Monday, April 22, 2013

Walk with Alison in Boston to Marathon Finish Line/Bombing Site

 
During lock down, Alison and I spoke on the phone and re-planned to meet up for our walk. We met on Saturday, April 20. Which was my 32nd birthday. She picked me up at Jesse's and we went to the Flour Bakery. There I ate the most food I had had in weeks...I ate a BLT and a berry short cake with homemade whipped creams AS MY BREAKFAST. :)
Afterwards, we started our walk. Alison put coins in her meter and we started our walk from the bakery over the bridge. Alison is a good friend and it was great to get to walk with someone and feel so comfortable. My icon for this walk looks like a cloud and that is how it felt, light and comforting. We spoke about jobs, teaching, and our lives. I keep speaking about liking someone that is far away and hasn't said anything about liking me back. I don't know if it is because people expect me to have information like that, that I have to offer it. But he keeps coming up. Something that is so up in the air and unsaid keeps being said to other people...
As we walked over the Mass Ave. bridge, it was VERY windy and VERY cold. We shouldered on the wind and kept going. We watched rowers row and tourist take photos.We took a picture of our hands at the center of the bridge. Once again, this was a walk down memory lane as the first place I lived was on Commonwealth Ave in a MIT frat for a summer.

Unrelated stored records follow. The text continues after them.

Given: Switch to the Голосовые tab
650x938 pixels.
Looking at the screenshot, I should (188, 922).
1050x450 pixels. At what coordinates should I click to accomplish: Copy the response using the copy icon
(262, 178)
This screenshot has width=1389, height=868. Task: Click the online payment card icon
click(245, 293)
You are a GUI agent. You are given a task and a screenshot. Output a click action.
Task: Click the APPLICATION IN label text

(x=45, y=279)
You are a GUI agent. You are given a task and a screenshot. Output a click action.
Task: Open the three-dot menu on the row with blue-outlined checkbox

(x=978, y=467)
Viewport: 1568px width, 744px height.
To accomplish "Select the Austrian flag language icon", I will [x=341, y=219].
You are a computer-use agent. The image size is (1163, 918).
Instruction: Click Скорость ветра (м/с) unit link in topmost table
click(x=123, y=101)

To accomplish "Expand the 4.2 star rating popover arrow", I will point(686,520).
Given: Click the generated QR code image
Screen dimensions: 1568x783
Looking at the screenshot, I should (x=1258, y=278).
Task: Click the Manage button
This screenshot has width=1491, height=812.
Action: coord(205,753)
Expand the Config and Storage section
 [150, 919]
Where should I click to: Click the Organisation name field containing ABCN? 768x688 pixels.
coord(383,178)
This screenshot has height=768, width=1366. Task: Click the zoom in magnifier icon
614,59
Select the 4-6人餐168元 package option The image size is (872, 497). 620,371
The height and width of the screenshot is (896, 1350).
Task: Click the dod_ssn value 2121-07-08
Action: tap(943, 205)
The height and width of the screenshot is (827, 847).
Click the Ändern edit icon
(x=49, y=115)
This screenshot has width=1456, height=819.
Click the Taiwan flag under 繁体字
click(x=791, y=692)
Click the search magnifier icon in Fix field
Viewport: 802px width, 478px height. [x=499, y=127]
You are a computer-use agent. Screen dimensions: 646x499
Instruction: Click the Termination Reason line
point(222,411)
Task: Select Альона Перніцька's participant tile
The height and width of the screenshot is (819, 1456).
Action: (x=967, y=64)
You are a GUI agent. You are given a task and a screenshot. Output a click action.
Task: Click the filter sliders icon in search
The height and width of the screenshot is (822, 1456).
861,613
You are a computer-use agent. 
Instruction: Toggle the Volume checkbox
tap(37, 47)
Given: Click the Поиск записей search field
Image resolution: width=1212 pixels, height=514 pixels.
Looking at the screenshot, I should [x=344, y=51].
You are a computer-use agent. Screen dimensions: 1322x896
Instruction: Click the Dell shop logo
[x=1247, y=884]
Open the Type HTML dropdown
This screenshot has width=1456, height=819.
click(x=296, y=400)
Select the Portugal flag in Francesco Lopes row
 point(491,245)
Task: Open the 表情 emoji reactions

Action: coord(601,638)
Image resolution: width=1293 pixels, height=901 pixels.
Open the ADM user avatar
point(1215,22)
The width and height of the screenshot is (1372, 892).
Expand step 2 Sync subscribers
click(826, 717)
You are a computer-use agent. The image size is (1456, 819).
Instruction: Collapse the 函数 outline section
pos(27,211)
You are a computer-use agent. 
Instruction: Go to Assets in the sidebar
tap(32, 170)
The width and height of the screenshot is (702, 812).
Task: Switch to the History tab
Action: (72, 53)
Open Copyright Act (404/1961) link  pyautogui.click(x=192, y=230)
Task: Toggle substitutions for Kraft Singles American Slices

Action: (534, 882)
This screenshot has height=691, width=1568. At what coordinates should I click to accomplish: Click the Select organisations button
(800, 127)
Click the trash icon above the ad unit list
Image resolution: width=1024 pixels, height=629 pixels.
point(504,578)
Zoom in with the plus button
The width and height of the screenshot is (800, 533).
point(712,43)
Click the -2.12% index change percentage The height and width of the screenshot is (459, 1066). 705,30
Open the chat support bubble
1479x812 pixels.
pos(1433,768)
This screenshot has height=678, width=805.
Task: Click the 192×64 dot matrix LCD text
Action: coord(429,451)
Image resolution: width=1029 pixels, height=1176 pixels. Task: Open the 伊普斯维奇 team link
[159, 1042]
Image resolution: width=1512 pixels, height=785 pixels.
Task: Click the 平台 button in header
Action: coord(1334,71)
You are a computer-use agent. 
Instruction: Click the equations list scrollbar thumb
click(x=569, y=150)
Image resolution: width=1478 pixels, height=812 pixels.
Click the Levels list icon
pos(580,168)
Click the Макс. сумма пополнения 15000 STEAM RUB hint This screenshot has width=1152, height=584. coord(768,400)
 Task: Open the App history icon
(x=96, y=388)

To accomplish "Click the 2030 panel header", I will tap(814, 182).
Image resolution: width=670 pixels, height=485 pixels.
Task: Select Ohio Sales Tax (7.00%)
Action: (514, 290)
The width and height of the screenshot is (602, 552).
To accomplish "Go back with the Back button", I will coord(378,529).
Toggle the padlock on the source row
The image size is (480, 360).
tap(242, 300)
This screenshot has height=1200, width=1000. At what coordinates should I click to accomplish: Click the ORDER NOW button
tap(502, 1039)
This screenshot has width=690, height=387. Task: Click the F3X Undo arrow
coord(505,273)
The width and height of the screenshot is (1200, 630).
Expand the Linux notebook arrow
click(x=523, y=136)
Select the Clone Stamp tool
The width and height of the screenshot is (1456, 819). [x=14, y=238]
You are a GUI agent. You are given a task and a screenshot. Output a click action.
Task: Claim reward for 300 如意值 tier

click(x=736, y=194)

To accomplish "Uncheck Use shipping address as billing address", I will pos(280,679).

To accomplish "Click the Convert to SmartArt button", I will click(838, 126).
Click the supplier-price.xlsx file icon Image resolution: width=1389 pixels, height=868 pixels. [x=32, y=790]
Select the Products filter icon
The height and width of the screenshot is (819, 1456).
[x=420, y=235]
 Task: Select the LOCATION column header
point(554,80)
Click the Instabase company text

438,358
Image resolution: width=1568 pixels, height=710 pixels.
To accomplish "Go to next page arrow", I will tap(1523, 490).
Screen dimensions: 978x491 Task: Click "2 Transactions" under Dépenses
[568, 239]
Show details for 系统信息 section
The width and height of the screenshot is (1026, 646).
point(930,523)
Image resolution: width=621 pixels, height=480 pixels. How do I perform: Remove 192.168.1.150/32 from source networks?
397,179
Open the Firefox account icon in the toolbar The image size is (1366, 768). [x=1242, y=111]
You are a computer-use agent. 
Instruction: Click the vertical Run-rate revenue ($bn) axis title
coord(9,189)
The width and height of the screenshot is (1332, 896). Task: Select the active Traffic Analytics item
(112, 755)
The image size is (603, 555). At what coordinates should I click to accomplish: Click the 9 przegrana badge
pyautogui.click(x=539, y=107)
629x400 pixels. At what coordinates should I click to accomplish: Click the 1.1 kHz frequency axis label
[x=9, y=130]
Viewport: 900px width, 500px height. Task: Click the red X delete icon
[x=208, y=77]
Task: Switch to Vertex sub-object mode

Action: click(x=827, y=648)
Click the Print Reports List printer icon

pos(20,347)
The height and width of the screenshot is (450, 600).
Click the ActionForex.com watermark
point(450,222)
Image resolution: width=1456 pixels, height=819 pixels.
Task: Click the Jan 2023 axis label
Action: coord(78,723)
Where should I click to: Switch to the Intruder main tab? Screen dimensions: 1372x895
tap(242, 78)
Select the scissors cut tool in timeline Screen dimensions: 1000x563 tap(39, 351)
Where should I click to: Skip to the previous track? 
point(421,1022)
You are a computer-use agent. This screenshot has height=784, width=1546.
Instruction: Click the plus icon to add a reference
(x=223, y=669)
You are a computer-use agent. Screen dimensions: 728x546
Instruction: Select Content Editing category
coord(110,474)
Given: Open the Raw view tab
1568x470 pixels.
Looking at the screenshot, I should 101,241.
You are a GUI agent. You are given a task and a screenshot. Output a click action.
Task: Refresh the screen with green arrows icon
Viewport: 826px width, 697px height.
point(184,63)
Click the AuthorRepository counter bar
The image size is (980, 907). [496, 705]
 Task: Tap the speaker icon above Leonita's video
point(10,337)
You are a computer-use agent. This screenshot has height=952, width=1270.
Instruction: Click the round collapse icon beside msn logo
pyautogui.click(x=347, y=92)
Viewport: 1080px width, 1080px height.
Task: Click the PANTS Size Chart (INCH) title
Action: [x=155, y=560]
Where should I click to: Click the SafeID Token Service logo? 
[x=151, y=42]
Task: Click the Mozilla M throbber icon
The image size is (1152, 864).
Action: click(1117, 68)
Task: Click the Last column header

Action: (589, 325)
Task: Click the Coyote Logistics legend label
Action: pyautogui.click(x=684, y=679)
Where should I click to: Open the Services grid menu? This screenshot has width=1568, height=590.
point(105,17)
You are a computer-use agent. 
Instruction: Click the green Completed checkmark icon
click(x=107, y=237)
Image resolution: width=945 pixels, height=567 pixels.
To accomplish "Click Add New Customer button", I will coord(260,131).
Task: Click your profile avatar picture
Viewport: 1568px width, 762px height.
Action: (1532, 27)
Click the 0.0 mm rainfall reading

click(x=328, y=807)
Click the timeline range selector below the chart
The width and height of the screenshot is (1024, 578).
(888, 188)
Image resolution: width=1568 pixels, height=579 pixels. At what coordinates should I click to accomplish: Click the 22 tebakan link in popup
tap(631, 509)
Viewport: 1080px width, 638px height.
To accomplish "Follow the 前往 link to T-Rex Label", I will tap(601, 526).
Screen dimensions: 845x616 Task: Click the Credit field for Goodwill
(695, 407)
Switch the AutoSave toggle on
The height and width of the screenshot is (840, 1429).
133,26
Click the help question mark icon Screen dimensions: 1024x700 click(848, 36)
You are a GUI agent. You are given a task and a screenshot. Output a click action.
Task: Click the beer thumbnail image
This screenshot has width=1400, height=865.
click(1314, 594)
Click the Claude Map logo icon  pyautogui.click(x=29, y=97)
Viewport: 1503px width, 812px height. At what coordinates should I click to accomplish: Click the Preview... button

After we crossed the bridge I was hesitant to ask Alison to go to the bomb site/marathon finish line. I asked though and she said ok. We held hands and walked through the area that held some flowers and you could look out at the crime scene.
There were a dozen men in haz mats combing the street slowly. Nothing had changed. The metal stanchions were still in place...the blue finish line was still in place...cops were posted at the ends of the memorial. It was eerie and sad. And as we left we were presented with the media spot on the corner.
As people, stood in line to be interviewed about how they felt. I felt numb and confused. Not impressed by the big smile of the tv person's face. The media was a shroud on these events. I get angry at media and how they spin something. How rude they were to the bomber's family and how they dig for a story from spectators when there is nothing more to say. How they have no consideration for people's feelings and polarize the event. I don't want to hear what one more spectator has to say. I want to help people heal. I want people to say I am sad. I want to grieve. I don't want to chase after celebrity.
As we walked by the media stand I almost got run over by a man walking by. Alison and I somehow dodged him and we walked by the Copley Station metro stop and a tank. Commenting on how they looked jammed in there and bored. We then walked back over the bridge and back to the Flour Bakery for raspberry seltzer water.
Alison is an artist also. It felt great to sit down and pour ink on our papers and reflect on the morning. 

I was exhausted after this walk. Partly from too much sugar at the bakery and because of the weight I felt from seeing the site. Alison said she was glad to see the bombing site and pay our respects. I felt the same way. It is overwhelming to try to digest and understand my feelings around this. I feel so many things for Boston, for the wounded and dead, and for the bombers. I truly feel sad for everyone involved. I didn't celebrate the capture because after sitting for a day learning about this young man...a young man who received a college recommendation letter from someone I knew when I lived in Boston, a young man that has a much more complicated story than the story of terrorist tells. I started to just feel sad for all sides of this story. As I looked at the picture of a man with no legs and a man holding his arteries shut...I am seized with terror and sadness and revulsion for the bombing. There is sadness for lives lost and for fear taking over a city. I have no answers and I have no idea how not to hate the bombers and I have no idea how no to feel sadness for a 19 year old who destroyed his life and the lives of others. It is all just too much to comprehend.